-- WHAT THIS TASK INVOLVES --
Look below for the line holding "Pin the application" and the line holding "The height and width of the screenshot is (429, 600).". Repeat those two and everything between, exactly.

-- GIVEN INFORMATION --
---

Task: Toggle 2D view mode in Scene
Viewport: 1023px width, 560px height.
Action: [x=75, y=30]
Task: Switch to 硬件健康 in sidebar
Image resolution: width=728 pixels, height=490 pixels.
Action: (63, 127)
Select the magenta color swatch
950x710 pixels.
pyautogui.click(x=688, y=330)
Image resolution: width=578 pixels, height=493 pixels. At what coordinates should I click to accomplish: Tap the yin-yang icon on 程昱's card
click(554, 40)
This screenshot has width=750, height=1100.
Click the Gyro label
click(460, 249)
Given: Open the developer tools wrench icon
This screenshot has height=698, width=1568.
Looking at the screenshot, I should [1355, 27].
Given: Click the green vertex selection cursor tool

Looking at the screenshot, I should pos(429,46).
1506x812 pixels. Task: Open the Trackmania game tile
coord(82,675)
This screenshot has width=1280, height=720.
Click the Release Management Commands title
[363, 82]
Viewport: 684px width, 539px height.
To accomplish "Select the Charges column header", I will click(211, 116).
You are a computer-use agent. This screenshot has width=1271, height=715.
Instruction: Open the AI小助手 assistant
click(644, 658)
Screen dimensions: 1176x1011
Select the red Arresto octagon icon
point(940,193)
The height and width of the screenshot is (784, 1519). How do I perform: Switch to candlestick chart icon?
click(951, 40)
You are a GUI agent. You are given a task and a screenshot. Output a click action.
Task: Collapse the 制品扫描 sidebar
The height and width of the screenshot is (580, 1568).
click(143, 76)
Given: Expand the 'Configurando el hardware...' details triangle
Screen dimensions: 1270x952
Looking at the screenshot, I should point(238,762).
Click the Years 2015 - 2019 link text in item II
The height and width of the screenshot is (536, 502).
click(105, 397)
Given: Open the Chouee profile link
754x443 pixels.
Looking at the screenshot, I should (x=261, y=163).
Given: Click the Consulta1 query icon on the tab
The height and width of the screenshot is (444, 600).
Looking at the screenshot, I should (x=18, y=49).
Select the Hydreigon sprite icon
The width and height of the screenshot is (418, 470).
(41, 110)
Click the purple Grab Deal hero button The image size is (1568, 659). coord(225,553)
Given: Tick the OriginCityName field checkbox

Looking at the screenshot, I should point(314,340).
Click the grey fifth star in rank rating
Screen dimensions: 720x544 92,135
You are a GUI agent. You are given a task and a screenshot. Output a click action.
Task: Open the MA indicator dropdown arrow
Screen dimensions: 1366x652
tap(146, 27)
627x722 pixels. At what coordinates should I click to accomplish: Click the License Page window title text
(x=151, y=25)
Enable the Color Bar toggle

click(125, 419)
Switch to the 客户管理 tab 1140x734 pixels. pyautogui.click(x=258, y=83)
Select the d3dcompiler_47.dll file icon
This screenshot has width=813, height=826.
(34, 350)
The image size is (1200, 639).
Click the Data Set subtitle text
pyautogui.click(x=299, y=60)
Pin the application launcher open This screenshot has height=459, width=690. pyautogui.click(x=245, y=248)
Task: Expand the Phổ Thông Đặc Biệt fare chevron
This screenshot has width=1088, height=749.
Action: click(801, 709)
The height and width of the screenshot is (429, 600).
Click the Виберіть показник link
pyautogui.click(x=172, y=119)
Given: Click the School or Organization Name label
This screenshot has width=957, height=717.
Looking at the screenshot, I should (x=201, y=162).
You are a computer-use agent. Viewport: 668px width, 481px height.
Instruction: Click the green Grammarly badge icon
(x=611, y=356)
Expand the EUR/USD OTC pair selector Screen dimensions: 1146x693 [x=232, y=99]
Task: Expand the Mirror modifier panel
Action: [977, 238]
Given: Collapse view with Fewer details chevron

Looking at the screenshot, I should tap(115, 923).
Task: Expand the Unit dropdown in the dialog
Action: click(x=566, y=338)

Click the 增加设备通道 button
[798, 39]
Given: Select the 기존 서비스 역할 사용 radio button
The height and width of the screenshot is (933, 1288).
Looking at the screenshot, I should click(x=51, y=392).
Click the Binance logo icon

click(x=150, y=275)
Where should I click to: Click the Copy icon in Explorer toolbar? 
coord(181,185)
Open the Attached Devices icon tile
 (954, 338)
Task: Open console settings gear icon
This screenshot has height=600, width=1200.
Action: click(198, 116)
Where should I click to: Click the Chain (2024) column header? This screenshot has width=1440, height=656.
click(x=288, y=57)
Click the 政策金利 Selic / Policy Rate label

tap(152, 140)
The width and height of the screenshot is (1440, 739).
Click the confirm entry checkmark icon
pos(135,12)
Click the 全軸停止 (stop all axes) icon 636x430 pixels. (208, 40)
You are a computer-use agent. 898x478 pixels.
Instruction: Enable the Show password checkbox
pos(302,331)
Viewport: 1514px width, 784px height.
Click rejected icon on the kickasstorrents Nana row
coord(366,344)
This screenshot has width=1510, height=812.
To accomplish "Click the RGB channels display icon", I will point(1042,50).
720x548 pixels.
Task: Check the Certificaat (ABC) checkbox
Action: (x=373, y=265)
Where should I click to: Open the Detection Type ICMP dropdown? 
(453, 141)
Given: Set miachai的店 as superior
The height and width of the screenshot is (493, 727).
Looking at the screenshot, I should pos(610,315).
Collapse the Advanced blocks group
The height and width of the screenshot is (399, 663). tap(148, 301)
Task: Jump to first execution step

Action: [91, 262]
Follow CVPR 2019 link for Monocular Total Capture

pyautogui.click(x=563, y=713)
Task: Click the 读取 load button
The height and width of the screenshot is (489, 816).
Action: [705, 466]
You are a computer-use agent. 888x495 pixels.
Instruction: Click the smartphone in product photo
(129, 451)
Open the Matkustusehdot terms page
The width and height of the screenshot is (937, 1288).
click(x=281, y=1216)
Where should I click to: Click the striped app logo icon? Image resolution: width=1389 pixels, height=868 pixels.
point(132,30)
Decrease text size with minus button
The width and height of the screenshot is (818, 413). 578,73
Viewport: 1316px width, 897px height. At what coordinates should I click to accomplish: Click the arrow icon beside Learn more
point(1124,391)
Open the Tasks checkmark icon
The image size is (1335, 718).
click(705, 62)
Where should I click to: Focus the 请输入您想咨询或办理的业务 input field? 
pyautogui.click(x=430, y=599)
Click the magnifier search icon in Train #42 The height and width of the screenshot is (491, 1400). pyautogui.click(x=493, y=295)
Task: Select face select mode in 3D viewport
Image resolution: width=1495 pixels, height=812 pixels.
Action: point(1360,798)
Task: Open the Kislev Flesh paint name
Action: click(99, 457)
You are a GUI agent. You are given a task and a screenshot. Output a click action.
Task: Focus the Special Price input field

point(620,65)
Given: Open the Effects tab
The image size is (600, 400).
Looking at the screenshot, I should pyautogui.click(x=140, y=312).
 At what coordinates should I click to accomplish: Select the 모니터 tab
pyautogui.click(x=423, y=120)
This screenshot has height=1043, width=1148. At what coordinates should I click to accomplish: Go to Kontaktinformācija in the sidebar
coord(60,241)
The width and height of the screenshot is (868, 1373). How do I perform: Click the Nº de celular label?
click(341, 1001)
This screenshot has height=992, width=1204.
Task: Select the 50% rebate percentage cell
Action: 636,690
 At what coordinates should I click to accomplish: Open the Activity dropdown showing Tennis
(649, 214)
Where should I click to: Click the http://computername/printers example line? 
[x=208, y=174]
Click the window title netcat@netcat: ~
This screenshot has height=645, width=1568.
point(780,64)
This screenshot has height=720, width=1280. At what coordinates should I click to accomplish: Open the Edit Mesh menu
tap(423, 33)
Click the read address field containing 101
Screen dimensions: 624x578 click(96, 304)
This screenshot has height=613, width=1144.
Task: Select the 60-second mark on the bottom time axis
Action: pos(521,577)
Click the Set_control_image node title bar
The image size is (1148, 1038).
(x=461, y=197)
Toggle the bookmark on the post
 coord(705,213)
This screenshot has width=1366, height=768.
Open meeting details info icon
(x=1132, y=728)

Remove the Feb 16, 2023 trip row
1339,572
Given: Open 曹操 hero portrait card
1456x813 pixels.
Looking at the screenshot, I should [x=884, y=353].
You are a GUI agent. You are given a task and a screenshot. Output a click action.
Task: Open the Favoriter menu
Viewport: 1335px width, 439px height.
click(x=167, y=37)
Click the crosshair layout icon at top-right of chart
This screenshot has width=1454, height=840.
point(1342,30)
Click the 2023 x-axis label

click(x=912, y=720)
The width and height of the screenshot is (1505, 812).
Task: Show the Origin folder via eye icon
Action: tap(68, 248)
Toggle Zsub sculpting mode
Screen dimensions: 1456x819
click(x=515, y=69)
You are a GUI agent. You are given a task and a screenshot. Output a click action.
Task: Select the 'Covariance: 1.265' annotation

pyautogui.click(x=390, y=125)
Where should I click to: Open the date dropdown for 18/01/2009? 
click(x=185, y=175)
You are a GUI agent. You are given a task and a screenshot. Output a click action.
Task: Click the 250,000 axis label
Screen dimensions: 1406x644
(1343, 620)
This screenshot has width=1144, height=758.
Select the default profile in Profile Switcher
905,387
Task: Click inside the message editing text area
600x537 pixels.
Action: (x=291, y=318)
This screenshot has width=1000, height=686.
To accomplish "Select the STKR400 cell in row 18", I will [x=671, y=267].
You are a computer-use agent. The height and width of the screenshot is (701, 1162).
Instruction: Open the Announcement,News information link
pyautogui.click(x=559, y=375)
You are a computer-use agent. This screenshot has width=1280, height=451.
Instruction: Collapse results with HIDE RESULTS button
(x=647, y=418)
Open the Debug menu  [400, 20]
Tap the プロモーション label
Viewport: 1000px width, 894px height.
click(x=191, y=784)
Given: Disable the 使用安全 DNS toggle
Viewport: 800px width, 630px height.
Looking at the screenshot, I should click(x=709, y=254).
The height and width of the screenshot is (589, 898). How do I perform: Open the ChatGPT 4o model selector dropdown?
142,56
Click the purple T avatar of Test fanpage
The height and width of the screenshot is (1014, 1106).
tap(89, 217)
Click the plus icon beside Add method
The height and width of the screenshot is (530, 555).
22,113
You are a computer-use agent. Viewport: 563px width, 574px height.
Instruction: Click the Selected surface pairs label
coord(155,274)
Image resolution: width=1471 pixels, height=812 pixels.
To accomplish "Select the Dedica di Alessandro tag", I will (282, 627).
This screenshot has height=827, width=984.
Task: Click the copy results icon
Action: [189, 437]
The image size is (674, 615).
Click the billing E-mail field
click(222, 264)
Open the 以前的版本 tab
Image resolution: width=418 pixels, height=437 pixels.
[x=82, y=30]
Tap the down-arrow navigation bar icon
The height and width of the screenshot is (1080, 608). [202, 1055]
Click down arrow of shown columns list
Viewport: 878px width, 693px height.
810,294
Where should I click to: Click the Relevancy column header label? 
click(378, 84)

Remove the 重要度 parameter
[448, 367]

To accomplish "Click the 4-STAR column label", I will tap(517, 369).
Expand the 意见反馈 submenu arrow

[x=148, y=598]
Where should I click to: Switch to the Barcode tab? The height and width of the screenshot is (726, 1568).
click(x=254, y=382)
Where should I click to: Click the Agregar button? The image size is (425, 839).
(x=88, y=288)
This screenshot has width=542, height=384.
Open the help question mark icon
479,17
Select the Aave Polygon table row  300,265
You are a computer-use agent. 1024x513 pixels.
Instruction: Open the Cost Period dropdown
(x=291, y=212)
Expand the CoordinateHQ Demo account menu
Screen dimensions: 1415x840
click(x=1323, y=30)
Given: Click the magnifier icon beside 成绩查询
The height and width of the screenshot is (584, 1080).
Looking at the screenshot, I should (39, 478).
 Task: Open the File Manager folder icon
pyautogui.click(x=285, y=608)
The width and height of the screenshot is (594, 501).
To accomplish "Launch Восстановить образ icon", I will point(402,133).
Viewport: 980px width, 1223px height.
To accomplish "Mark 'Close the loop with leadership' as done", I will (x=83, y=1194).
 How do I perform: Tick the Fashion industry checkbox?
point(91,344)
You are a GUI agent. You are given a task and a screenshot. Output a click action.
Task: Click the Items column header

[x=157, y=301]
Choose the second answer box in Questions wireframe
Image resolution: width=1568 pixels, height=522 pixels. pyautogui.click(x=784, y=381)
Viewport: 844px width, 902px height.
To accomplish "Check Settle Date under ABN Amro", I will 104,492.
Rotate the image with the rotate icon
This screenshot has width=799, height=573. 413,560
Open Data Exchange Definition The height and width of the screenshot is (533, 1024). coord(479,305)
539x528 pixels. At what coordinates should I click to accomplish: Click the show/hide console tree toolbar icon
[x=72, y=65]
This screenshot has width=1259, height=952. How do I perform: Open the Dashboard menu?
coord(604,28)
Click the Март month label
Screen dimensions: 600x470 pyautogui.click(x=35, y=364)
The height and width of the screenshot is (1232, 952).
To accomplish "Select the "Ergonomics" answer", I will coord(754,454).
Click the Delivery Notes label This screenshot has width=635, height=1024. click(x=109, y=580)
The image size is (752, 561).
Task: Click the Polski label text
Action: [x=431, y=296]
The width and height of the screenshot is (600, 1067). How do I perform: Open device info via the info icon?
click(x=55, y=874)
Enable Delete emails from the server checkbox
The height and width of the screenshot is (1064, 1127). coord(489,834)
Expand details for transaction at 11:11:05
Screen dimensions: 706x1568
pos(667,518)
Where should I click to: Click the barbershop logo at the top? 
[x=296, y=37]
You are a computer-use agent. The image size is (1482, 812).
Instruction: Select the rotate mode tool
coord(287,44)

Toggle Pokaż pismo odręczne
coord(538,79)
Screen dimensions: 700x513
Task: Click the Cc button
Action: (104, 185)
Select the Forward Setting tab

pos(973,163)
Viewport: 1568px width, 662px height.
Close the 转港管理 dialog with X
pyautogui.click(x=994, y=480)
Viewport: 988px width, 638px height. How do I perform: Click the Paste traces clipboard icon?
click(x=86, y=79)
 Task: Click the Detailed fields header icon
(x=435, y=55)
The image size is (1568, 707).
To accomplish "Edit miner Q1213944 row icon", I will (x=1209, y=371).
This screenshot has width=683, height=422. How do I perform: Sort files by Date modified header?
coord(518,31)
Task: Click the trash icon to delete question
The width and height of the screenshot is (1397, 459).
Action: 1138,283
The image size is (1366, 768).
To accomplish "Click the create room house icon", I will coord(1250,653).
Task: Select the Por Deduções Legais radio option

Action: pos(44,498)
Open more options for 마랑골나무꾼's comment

---

-- EXERCISE SOLUTION --
Pin the application launcher open This screenshot has height=459, width=690. pyautogui.click(x=245, y=248)
Task: Expand the Phổ Thông Đặc Biệt fare chevron
This screenshot has width=1088, height=749.
Action: click(801, 709)
The height and width of the screenshot is (429, 600).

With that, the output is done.